Le 23 septembre 2011, par Geneviève Koubi,
Au titre des actions éducatives, le ministère de l’éducation nationale présente une circulaire n° 2011-155 en date du 21 septembre 2011 relative au chant choral à l’école, au collège et au lycée. Le texte adressé aux recteurs d’académie, aux inspecteurs d’académie et directeurs des services départementaux de l’éducation nationale s’intéresse aux activités collectives des élèves, voulant ainsi renforcer les processus de socialisation à travers les mouvements de jeunesse, par l’institution du « groupe » et mettant ainsi en valeur des formes d’éducation reconcentrées sur la discipline collective.
Plutôt que d’aider à l’approfondissement des connaissances musicales de tous les élèves, plutôt qu’enseigner les classiques et donner à entendre les plus beaux airs d’opéra, la circulaire du 21 septembre relative au chant choral à l’école, au collège et au lycée s’attache à renforcer la tonalité martiale des discours politiques actuels [1].
Dans cette circulaire, les propositions énoncées comme contribuant « à structurer la personnalité de l’élève » voudraient masquer cette dimension particulière.

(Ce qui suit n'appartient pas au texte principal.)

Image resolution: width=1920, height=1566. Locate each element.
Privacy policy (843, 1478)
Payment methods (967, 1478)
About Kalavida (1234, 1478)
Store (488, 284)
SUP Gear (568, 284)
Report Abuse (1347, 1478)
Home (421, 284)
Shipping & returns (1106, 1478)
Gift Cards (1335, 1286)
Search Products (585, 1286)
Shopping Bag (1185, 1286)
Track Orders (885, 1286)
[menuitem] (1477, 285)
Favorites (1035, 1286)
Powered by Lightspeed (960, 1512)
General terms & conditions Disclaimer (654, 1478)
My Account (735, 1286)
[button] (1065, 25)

La circulaire du 21 septembre 2011 décrit la « pratique vocale collective » comme permettant à chacun de « développ(er) la sensibilité au service d’une production musicale maîtrisée », d’« apport(er) une expérience physiologique et psychologique particulière », de « propos(er) une relation originale à l’espace et au temps [2], de « développ(er) le travail de la respiration et, plus généralement, celui du geste vocal , d’« apport(er) l’expérience de l’émotion et de sa maîtrise » et, surtout, de « développ(er) l’esprit d’équipe et de collaboration »...
L’accent mis sur le projet artistique de l’établissement a pour but de rappeler que « la participation active à un concert de chant choral » permet à l’élève de manifester de ses compétences : « Autonomie, initiative, sociabilité et civisme sont ainsi des compétences immédiatement mobilisées et développées par le chant choral ». Les mots sont mécaniquement agencés pour faire croire que le chant choral, activité collective par nature, assurerait d’une concrétisation « l’autonomie de l’élève et son regard critique sur le travail réalisé », notamment si, au bout du compte, un « spectacle » doit être organisé...

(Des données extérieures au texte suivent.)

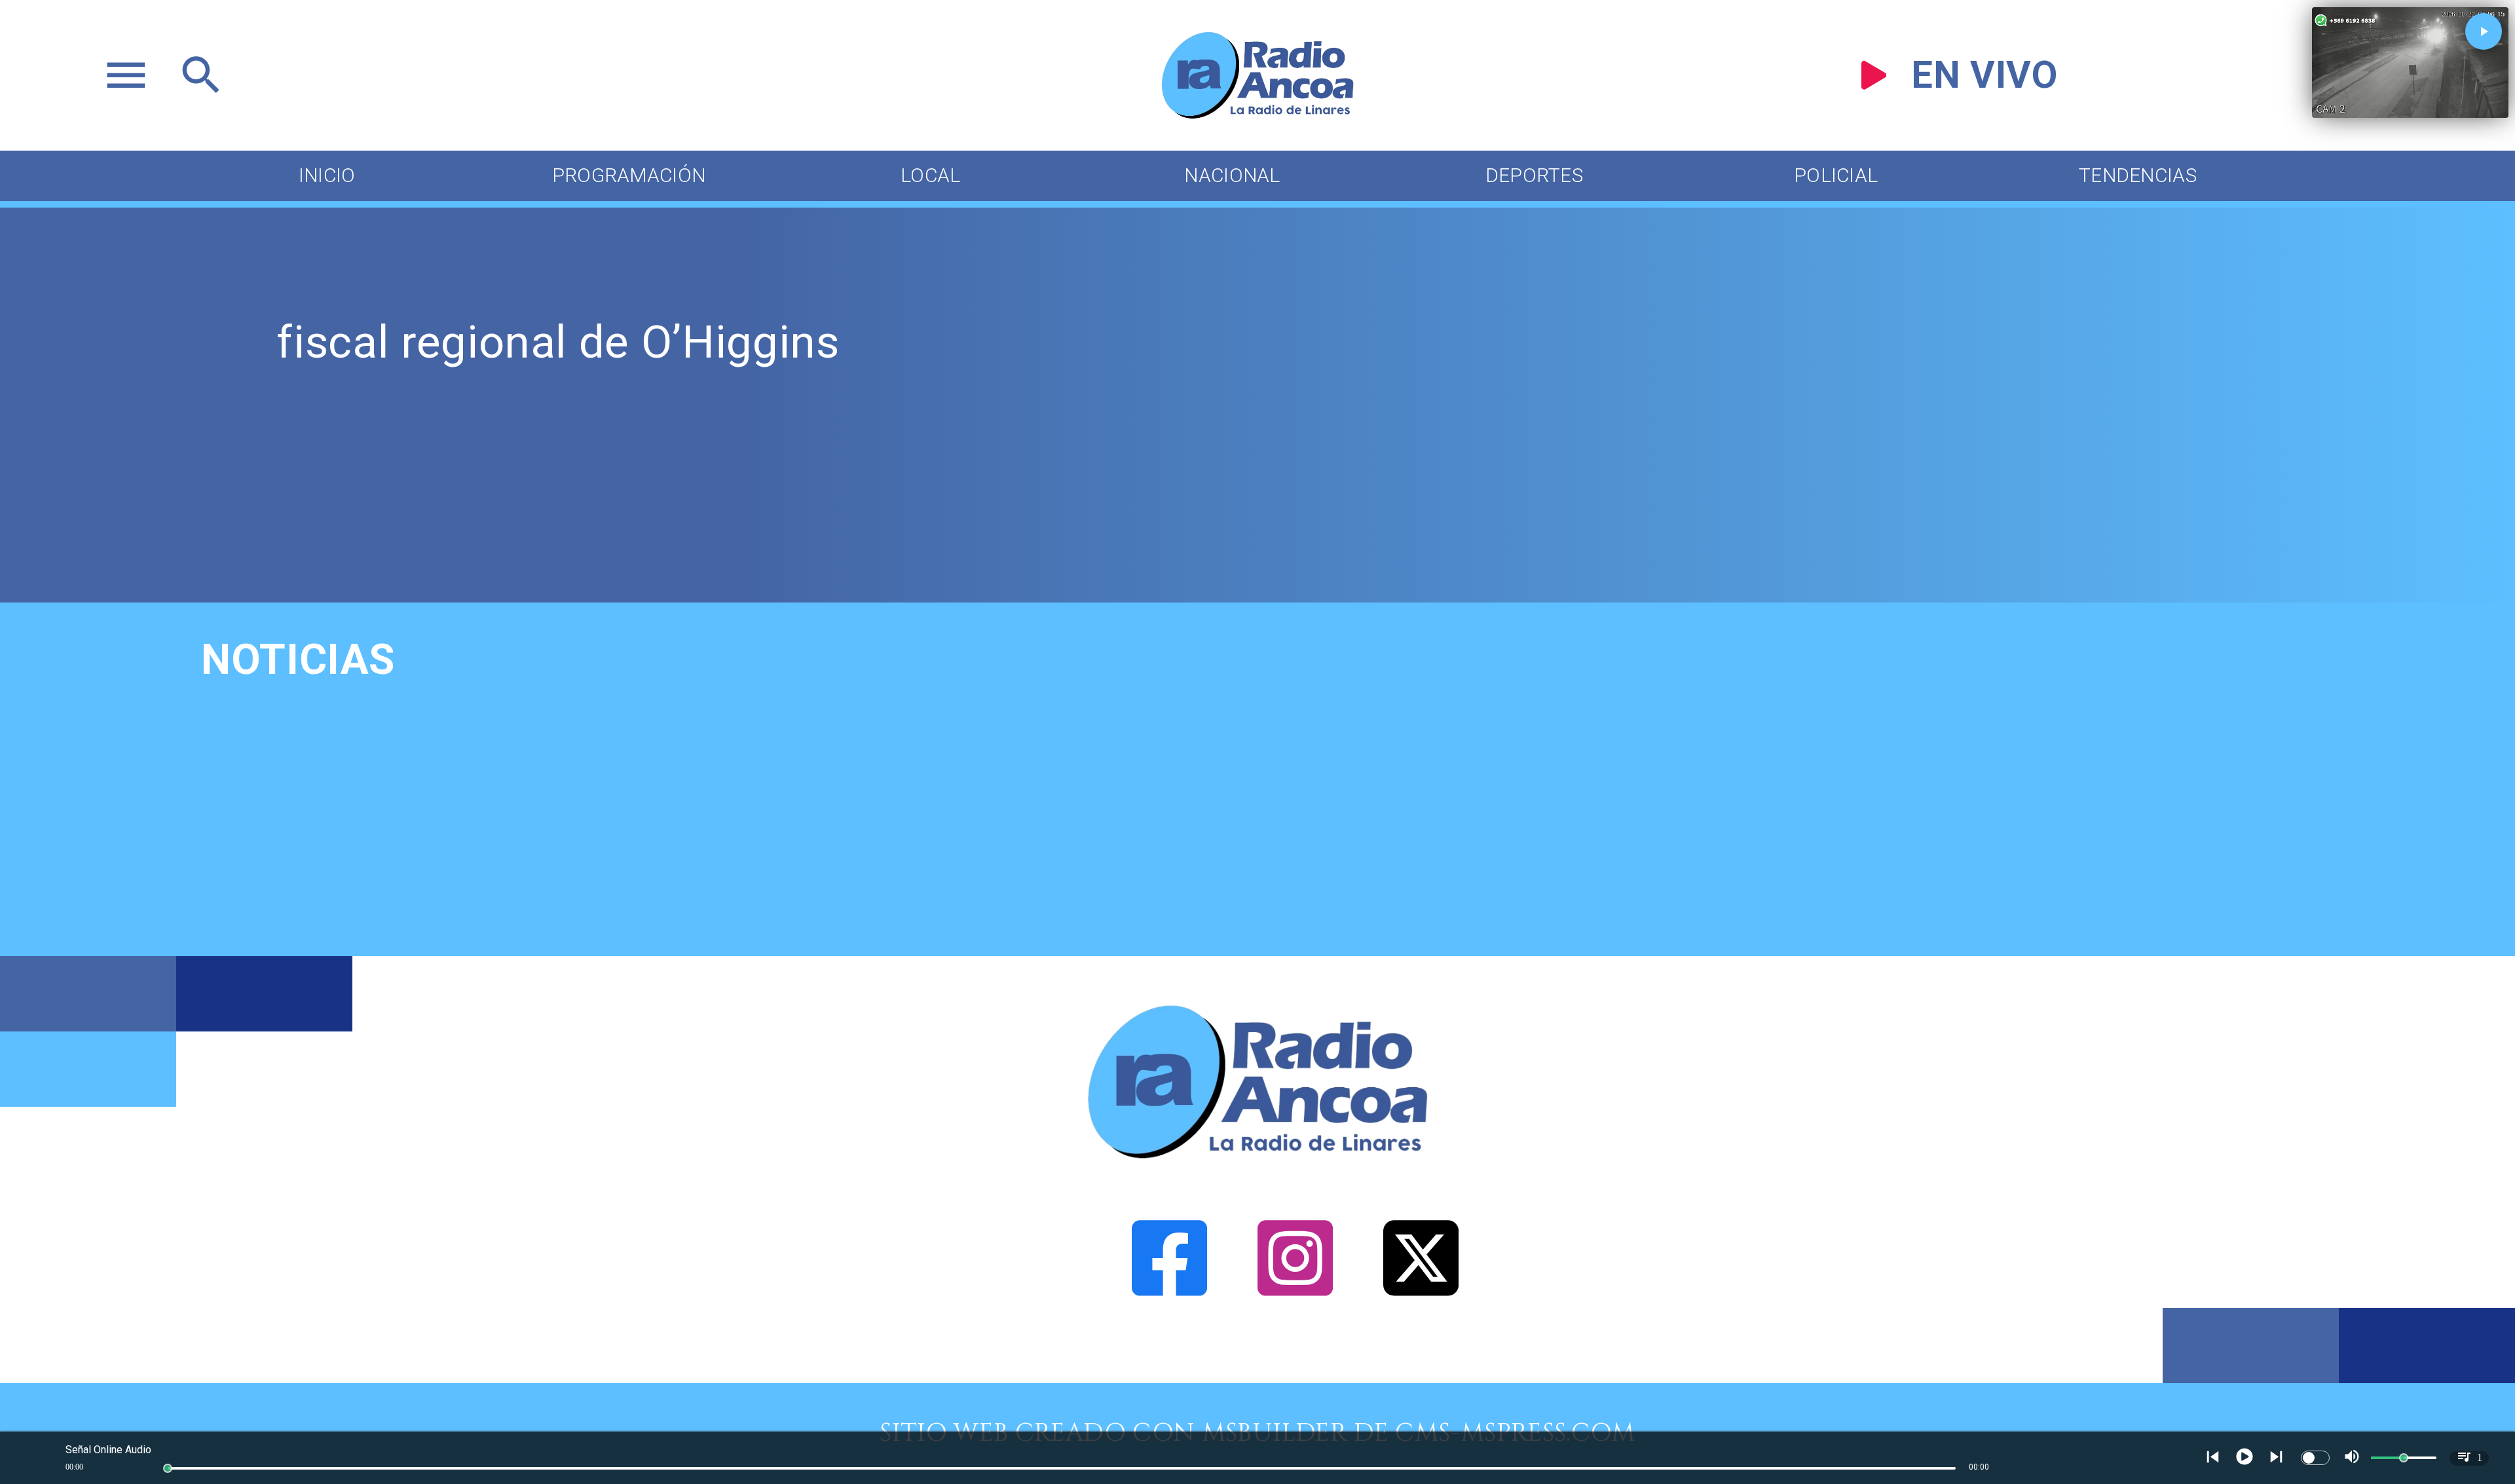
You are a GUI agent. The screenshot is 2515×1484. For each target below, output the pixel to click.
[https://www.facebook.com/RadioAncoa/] (1169, 1374)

Les contradictions s’enchaînent... La chorale « prolonge l’éducation musicale » mais elle est « ouverte sans exigence de pré-requis à tous les élèves ». Elle « réunit tous les niveaux scolaires » mais elle est aussi un « élément structurant de la dimension artistique du projet d’école ou d’établissement ».
À lire la circulaire, ce qui importe ce n’est pas l’épanouissement personnel de l’élève mais la convergence des actions pédagogiques réalisées autour de l’éducation musicale. Ainsi, à l’école élémentaire, le chant choral est considéré comme « le prolongement de la pratique quotidienne du chant en classe » tandis que, pour les collégiens, les chorales inter-degré sont présentées comme « un facteur de cohésion des équipes pédagogiques ». Ce n’est qu’incidemment que ces méthodes « marquent pour les enfants et leurs familles la continuité du parcours scolaire en rythmant la vie de la communauté éducative, lui donnant ainsi une existence visible ».

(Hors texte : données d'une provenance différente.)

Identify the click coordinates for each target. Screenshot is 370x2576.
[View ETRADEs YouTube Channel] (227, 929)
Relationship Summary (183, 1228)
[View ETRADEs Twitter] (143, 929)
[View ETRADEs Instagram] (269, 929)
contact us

Au collège donc, il s’agit d’un enseignement complémentaire « placé sous la responsabilité des professeurs d’éducation musicale et de chant choral ». Ces derniers se voient désormais astreints à intégrer dans leurs emplois du temps respectifs des « séances de travail (répétitions) hebdomadaires (...) organisées sur une plage horaire permettant au plus grand nombre d’élèves, quelle que soit leur classe, d’y participer. » [3] Le cas échéant, ils devront aussi impliquer d’autres élèves répondant à des dispositifs mis en œuvre dans d’autres établissements : « ensembles instrumentaux et orchestres, ateliers artistiques, classes à horaires aménagés ». Les questions de responsabilité devraient alors être précisées...
Ces dernières ne le sont en fait que lorsque la chorale s’inscrit concrètement dans des accords de partenariat (avec des acteurs professionnels de la musique [4]).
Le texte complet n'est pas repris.